**WHAT THIS TASK INVOLVES**
Please echo the items below word for word, starting at the line that contains "coordinates (262, 332)." and continuing through the last line of the items.

Extracted data entries

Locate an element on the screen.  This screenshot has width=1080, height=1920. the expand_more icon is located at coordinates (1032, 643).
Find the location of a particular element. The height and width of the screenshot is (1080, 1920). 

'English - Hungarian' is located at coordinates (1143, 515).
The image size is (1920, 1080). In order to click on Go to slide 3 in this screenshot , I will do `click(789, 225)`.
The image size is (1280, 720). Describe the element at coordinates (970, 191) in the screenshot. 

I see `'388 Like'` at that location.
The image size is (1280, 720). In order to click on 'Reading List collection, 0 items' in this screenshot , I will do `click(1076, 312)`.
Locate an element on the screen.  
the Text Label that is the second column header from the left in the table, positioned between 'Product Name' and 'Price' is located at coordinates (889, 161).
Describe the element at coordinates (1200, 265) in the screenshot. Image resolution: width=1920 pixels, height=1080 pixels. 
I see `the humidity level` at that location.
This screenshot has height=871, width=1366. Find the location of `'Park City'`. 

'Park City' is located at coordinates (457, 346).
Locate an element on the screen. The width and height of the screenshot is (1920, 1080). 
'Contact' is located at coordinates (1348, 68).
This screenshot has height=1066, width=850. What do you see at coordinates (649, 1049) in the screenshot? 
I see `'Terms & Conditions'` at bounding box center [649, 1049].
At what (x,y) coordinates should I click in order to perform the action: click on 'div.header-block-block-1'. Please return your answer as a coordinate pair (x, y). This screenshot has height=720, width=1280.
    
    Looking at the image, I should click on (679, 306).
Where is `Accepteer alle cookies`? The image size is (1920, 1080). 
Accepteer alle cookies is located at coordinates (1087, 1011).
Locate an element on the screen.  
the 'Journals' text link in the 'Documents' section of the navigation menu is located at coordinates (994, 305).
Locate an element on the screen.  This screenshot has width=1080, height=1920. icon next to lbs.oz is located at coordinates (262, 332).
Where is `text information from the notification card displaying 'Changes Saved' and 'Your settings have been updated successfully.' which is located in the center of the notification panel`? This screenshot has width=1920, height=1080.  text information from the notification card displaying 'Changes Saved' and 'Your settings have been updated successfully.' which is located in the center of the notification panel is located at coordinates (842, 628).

**EXERCISE RESPONSE**
Locate an element on the screen.  This screenshot has width=1080, height=1920. icon next to lbs.oz is located at coordinates (262, 332).
Where is `text information from the notification card displaying 'Changes Saved' and 'Your settings have been updated successfully.' which is located in the center of the notification panel`? This screenshot has width=1920, height=1080.  text information from the notification card displaying 'Changes Saved' and 'Your settings have been updated successfully.' which is located in the center of the notification panel is located at coordinates (842, 628).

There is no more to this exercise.